Re: CephFS Slow writes with 1MB files

[Date Prev][Date Next][Thread Prev][Thread Next][Date Index][Thread Index]

 



On Thu, Apr 2, 2015 at 11:18 PM, Barclay Jameson
<almightybeeij@xxxxxxxxx> wrote:
> I am using the Giant release. The OSDs and MON/MDS are using default
> RHEL 7 kernel. Client is using elrepo 3.19 kernel. I am also using
> cephaux.

I reproduced this issue by using giant release. It's a bug in the MDS
code. Could you try the newest development version ceph (It includes
the fix). Or apply the attached patch to source of  giant release.

Regards
Yan, Zheng

>
> I may have found something.
> I did the build manually as such I did _NOT_ set up these config settings:
> filestore xattr use omap = false
> filestore max inline xattr size = 65536,
> filestore_max_inline_xattr_size_xfs = 65536
> filestore_max_inline_xattr_size_other = 512
> filestore_max_inline_xattrs_xfs = 10
>
> I just changed these settings to see if it will make a difference.
-=-=-=-=-
* [OBJECTIVE A]: In the rows below, from the line with "Task: Toggle Filled" to the line with "The height and", swap "Toggle" for "Enable" and give back only those lines, otherwise unchanged.

* [PROVIDED INFORMATION]:
-=-=-=-=-
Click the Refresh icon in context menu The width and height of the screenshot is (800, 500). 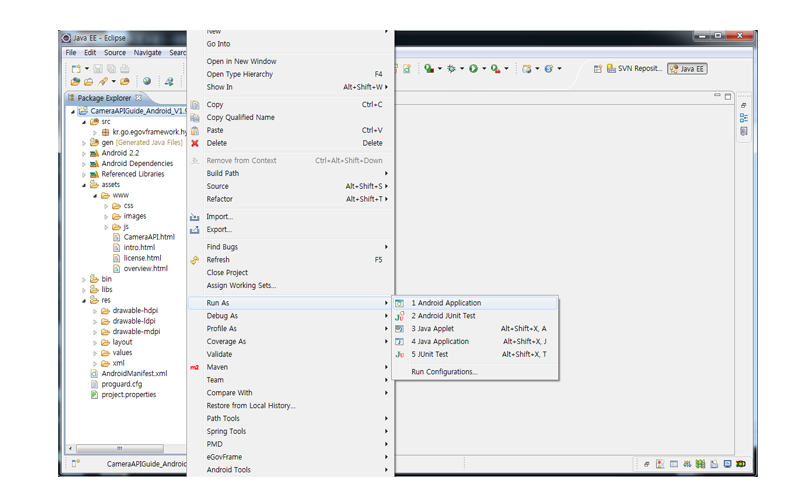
-=-=-=-=-
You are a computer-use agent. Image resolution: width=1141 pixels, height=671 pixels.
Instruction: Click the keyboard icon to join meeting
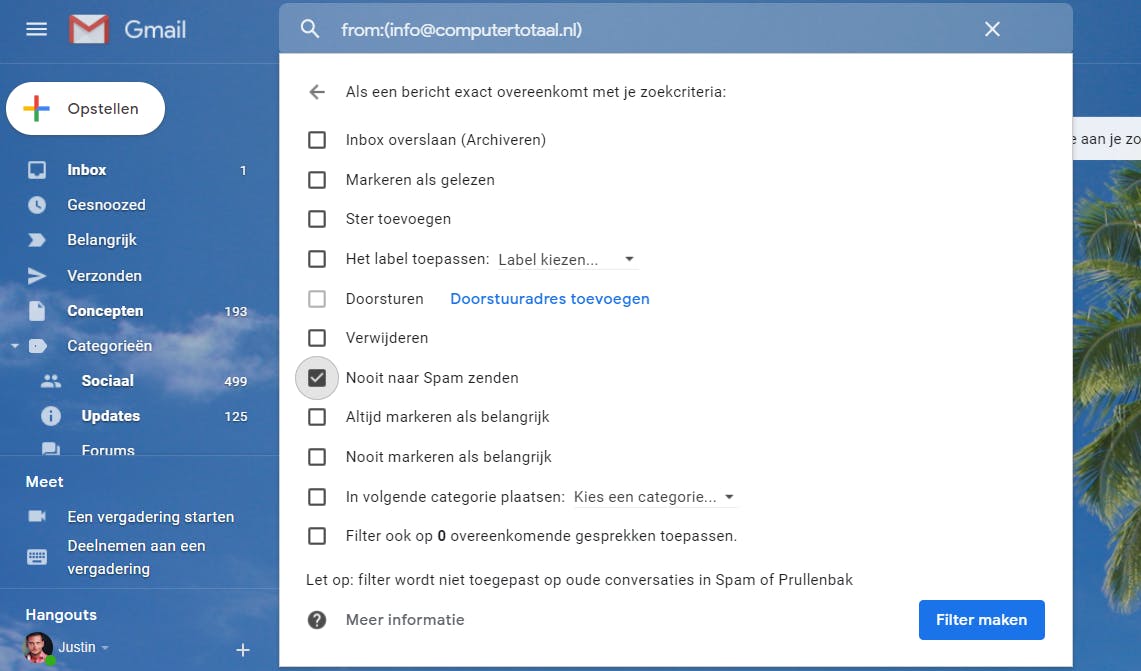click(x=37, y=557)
-=-=-=-=-
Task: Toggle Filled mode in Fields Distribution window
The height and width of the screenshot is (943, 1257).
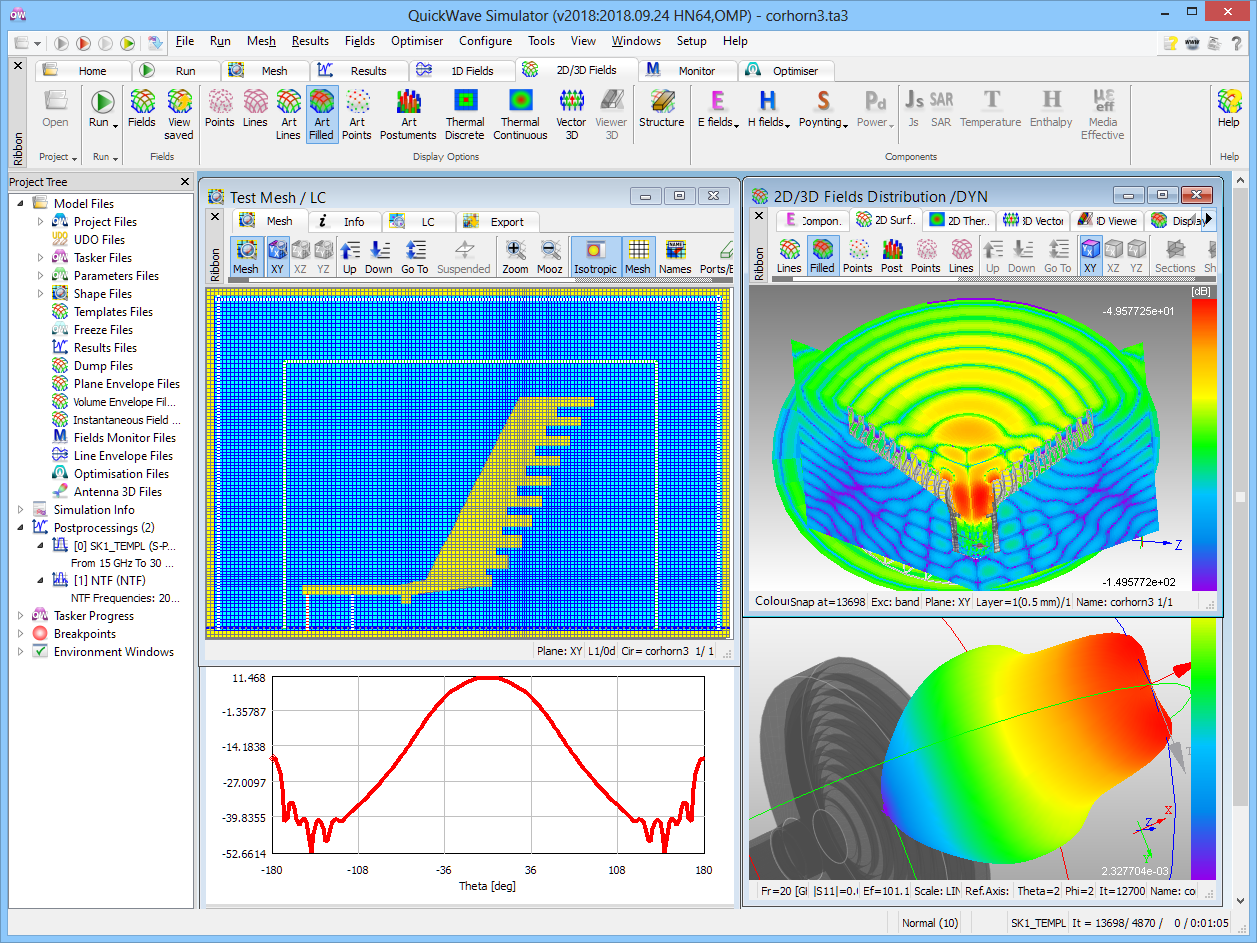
-=-=-=-=-
* [OBJECTIVE B]: Duplicate the mailing-list reply about slow CephFS writes from "I reproduced this" to "have found something.", word for word.

* [ANSWER A]:
Task: Enable Filled mode in Fields Distribution window
The height and width of the screenshot is (943, 1257).

* [ANSWER B]:
I reproduced this issue by using giant release. It's a bug in the MDS
code. Could you try the newest development version ceph (It includes
the fix). Or apply the attached patch to source of  giant release.

Regards
Yan, Zheng

>
> I may have found something.